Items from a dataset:
__________

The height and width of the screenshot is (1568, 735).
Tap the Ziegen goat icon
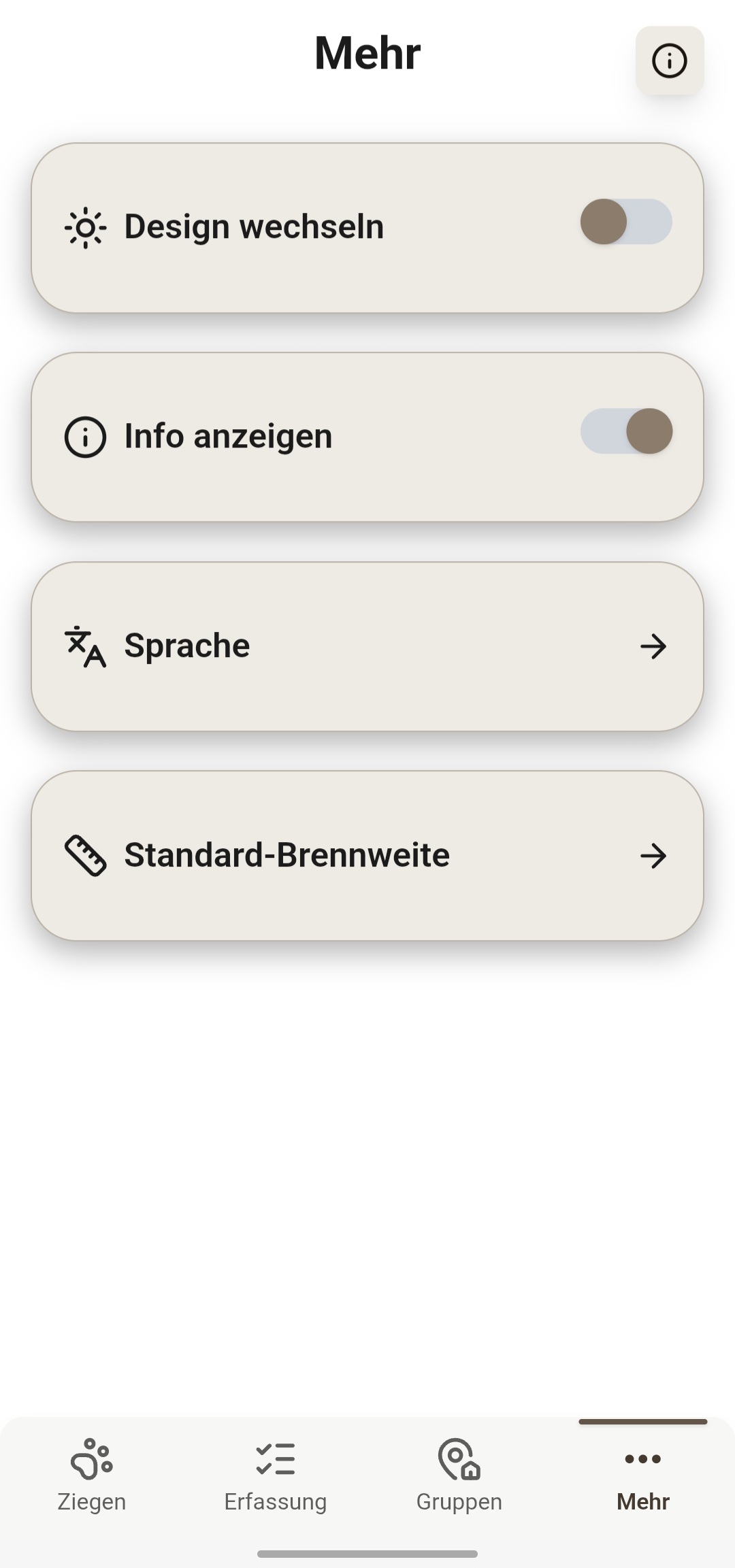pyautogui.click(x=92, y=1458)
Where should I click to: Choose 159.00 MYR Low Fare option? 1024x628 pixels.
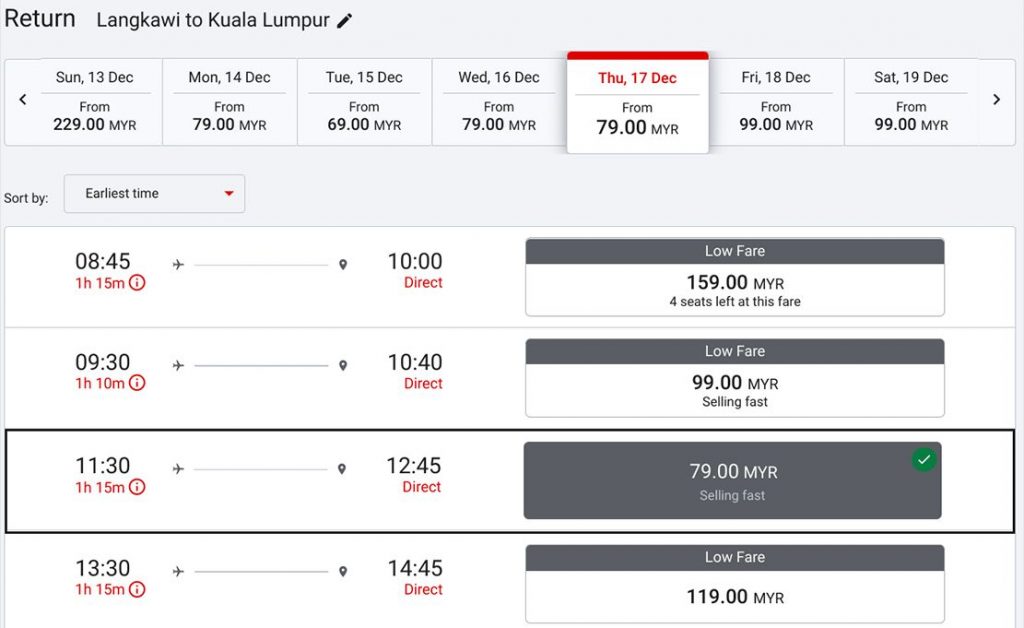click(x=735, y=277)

__________

(WRITTEN INSTRUCTION)
Rewrite the lines from the one containing "Where should I" through the end of the entries, inclusive, swapping "Low Fare" for "Basic Fare" and keeping everything else the same. Leave the pictures out of your answer.

(RIGHT ANSWER)
Where should I click to: Choose 159.00 MYR Basic Fare option? 1024x628 pixels.
click(x=735, y=277)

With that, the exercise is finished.